Investment Banking & Finance
Highest salaries in the market. Bulge-bracket banks (Goldman Sachs, JPMorgan, Morgan Stanley) pay £30,000–£40,000+ annualised. Extremely competitive to secure and demanding once in — but the return offer rate is high.
Engineering & Manufacturing
Rolls-Royce, BAE Systems, Dyson, Airbus, and Jaguar Land Rover are major placement employers. Often include structured training programmes. Placements commonly based outside major cities — accommodation cost of living may be lower.
Consulting & Professional Services
Big Four (Deloitte, PwC, EY, KPMG) and large consulting firms run established placement programmes. Client-facing work from early on. High return offer rates for those who perform well.
Pharmaceutical & Life Sciences
GSK, AstraZeneca, Pfizer, and Johnson & Johnson are the major placement employers. Lab-based and commercial roles available. Highly structured programmes with strong graduate pipeline.
Marketing, Media & FMCG
Unilever, P&G, L'Oréal, and major agencies run marketing placements. Generally lower salaries than finance/tech but competitive for commercial roles. Central London locations mean living costs absorb more of the salary.
Public Sector & Charities
NHS, local government, Civil Service, and third-sector organisations offer placements, particularly for health sciences, social work, public policy, and management students. Lower pay but meaningful work and strong development.
SMEs & Startups
Highly variable. Smaller companies often offer more breadth and responsibility — you might handle work that would be siloed at a large corporate. Require more initiative to find, but competition is much lower and the experience can be more formative.
Student finance during your placement year
You remain a registered student during your placement year, which means you're still entitled to student finance — but at a reduced rate. Your tuition fee loan is also significantly reduced, because most universities charge a lower "placement year fee" rather than the full annual tuition.
Tax on your placement salary
You are a full employee during your placement year and will be taxed through PAYE in the same way as any other worker. The Personal Allowance is £12,570 per tax year — you'll pay 20% income tax on earnings above this. At a £22,000 salary, that's roughly £1,886 in income tax and around £1,068 in National Insurance for the year. Make sure your tax code is correct (it should be 1257L) — placement students on their first job sometimes get placed on emergency codes. Check your first payslip and contact HMRC if it looks wrong.
How a placement year affects your degree
The administrative and academic implications of a placement year vary by university and course, and it's worth understanding them clearly before you commit — not after you've accepted an offer.
Assessment and grading
The most common model across UK universities is that the placement year is assessed separately — usually resulting in a pass, merit, or distinction recorded on your degree transcript — but does not count towards your final degree classification. Your 2:1 or First is determined by your final year (and sometimes second year) grades alone, as if the placement year hadn't happened.

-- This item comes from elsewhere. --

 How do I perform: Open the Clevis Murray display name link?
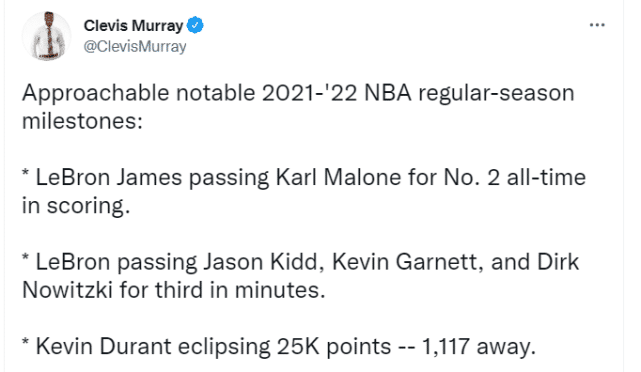(x=133, y=25)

A minority of universities and courses weight the placement year grade within the final classification — typically at 10–20%. Some require a placement portfolio, reflective report, or presentation in addition to the employer's assessment. Check your course handbook and speak to your placement office early so you know exactly what's required and when.
Why placement students get better final year grades
The evidence for placement students outperforming non-placement peers in their final year is robust and consistent, and it's worth understanding why — because it helps you make the most of the year rather than just citing the statistic.

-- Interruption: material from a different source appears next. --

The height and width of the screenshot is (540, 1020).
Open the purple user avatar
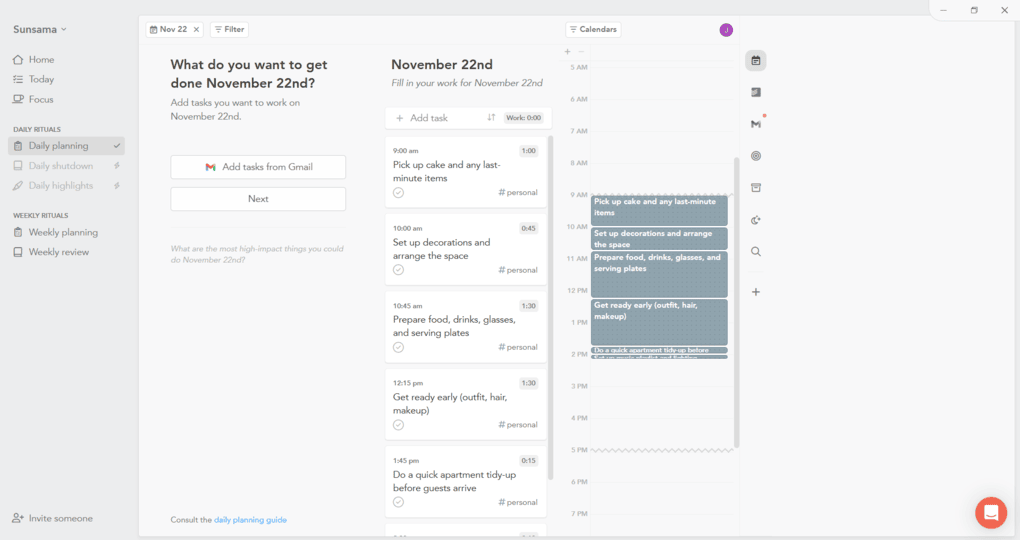(x=726, y=30)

Starting your placement — what to expect
The first few weeks of a placement are genuinely different from anything most students have experienced before. Understanding the transition helps you navigate it without misinterpreting normal adjustment as failure.
Induction & orientation
- IT setup, HR paperwork, security access
- Meeting your team, manager, and placement cohort
- Company culture and processes orientation
- Feeling overwhelmed is normal — everyone does
- Ask every question — no question is too basic right now
Learning the job
- Beginning to contribute to real work
- Building understanding of your team's function
- Imposter syndrome peaks — this is universal
- Set up a regular check-in with your manager
- Take notes on everything; build your own reference docs
Hitting your stride
- Contributing independently and proactively
- Starting to manage small projects or tasks end-to-end
- Network beyond your immediate team
- Start keeping a record of achievements for your CV
- Identify a skill gap to work on in the second half
Taking ownership
- The period where the best placements are distinguished
- Identify and propose your own projects or improvements
- Mentor newer placement cohort members if applicable
- Have conversations about return offer process
- Start reconnecting with university — final year prep
Transition & handover
- Document your work for your successor
- Confirm return offer status and process
- Ask for a reference and LinkedIn recommendations
- Update CV while achievements are fresh
- Exit gracefully — how you leave is remembered
Making the most of 12 months
The difference between a placement year that transforms your CV and one that was just a job often comes down to deliberate choices about how you use your time. Most of these cost nothing except intention.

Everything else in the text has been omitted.